**Item-finding records:**
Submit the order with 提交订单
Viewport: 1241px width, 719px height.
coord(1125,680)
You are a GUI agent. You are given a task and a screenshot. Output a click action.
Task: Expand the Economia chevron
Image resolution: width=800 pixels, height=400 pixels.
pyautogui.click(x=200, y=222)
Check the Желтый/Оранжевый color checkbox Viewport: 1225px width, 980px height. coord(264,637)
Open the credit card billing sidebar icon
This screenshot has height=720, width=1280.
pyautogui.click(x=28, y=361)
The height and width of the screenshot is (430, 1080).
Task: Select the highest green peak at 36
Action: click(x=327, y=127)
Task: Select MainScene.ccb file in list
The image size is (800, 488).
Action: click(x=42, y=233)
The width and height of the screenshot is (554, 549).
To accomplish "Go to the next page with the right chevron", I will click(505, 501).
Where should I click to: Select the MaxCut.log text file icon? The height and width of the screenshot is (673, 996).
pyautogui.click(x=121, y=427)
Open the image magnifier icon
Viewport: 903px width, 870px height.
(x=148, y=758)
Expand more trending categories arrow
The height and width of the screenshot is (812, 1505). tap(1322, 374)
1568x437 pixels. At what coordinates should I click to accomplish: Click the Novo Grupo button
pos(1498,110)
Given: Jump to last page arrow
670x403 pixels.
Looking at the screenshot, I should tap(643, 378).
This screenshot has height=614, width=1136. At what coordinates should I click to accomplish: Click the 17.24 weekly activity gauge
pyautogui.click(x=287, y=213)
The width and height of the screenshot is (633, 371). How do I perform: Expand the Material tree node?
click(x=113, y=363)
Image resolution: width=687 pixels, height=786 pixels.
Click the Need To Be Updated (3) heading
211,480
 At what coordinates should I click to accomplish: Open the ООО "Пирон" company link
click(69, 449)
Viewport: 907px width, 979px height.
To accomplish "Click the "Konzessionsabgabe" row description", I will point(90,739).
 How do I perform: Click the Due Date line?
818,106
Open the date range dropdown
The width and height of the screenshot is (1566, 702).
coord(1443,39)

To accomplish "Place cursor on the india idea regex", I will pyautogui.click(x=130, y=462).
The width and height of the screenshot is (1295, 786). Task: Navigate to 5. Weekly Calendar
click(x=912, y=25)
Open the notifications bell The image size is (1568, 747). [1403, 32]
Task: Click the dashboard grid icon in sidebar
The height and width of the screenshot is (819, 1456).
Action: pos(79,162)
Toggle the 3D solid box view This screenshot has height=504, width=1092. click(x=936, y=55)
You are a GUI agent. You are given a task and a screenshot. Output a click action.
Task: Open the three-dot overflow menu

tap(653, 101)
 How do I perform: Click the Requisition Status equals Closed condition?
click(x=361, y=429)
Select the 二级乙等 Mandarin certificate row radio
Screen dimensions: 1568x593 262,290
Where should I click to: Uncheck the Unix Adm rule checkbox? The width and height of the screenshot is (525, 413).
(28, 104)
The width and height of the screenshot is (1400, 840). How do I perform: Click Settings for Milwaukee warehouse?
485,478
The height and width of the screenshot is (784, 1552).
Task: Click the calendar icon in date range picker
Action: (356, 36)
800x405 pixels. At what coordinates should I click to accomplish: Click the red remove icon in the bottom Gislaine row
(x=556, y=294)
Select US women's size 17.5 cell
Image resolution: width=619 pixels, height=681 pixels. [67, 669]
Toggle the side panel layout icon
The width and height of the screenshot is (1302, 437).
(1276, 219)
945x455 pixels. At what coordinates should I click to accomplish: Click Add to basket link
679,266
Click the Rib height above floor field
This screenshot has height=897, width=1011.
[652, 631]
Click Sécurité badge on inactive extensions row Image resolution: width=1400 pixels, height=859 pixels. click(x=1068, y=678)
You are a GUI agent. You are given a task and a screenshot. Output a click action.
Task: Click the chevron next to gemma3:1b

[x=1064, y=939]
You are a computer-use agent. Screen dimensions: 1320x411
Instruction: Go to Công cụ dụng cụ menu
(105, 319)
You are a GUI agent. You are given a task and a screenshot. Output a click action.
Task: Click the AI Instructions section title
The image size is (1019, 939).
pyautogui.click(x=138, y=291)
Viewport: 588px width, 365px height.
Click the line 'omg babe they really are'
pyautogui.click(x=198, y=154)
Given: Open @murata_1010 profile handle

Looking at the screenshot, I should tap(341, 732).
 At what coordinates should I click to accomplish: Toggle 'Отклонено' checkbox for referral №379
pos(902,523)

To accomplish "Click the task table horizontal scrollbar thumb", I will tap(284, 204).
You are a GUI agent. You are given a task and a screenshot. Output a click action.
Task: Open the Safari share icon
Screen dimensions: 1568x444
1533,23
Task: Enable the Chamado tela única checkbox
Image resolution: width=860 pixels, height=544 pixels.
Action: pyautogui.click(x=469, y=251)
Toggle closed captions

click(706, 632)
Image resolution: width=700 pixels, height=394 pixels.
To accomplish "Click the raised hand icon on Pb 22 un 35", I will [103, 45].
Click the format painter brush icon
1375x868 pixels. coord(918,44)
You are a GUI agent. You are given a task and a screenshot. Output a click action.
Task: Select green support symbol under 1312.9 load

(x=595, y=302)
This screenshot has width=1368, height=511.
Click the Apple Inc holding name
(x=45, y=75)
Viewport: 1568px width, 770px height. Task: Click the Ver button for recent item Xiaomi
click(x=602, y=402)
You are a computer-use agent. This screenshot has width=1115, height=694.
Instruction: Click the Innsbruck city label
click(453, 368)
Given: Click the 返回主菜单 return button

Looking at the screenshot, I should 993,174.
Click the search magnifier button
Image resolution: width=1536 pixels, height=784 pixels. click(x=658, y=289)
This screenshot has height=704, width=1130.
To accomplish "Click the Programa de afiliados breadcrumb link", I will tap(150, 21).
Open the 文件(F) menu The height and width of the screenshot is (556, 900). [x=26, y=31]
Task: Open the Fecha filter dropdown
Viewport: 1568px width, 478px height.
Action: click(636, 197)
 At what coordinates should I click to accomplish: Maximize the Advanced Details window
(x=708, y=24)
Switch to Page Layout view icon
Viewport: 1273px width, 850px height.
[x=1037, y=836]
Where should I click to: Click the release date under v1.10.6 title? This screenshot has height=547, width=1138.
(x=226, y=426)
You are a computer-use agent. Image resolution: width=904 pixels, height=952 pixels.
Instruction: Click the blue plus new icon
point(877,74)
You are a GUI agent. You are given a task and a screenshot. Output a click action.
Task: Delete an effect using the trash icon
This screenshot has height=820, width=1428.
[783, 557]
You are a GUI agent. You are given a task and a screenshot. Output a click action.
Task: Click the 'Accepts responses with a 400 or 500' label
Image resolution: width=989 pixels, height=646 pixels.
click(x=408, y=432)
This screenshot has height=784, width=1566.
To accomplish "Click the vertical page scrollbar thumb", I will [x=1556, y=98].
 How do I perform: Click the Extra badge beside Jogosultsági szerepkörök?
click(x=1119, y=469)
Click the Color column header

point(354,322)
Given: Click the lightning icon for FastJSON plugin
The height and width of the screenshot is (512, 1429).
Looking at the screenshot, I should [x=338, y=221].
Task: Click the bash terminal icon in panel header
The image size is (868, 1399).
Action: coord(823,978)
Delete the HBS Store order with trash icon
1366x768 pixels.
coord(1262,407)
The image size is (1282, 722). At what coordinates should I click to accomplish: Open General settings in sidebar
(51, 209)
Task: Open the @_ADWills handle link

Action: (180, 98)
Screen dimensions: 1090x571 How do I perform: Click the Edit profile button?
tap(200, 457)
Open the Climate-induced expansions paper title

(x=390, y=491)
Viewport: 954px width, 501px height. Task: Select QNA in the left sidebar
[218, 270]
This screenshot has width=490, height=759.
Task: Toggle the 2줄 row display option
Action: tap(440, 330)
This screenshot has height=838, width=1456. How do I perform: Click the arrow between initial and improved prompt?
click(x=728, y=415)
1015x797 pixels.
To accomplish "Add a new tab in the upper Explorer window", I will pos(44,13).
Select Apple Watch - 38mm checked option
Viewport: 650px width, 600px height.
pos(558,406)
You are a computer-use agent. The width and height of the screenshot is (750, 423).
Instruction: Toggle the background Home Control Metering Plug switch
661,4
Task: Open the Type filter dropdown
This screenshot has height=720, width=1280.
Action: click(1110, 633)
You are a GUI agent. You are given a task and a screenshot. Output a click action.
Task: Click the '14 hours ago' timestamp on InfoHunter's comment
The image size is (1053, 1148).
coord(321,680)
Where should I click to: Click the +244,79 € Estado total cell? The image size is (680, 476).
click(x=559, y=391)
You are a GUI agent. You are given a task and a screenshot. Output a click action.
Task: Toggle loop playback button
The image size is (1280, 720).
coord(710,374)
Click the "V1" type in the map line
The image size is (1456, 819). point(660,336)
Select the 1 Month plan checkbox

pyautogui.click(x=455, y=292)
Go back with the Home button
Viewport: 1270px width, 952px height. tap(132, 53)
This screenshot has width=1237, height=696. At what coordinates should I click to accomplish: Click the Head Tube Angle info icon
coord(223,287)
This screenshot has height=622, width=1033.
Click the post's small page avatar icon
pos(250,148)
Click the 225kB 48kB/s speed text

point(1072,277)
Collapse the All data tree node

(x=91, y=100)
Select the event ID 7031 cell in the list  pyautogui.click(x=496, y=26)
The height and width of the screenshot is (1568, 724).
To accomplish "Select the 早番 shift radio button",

**Exercise requirements:**
How many lines of the items above contain the string "cell"? Reply with the number alone.

**Response to this exercise:**
3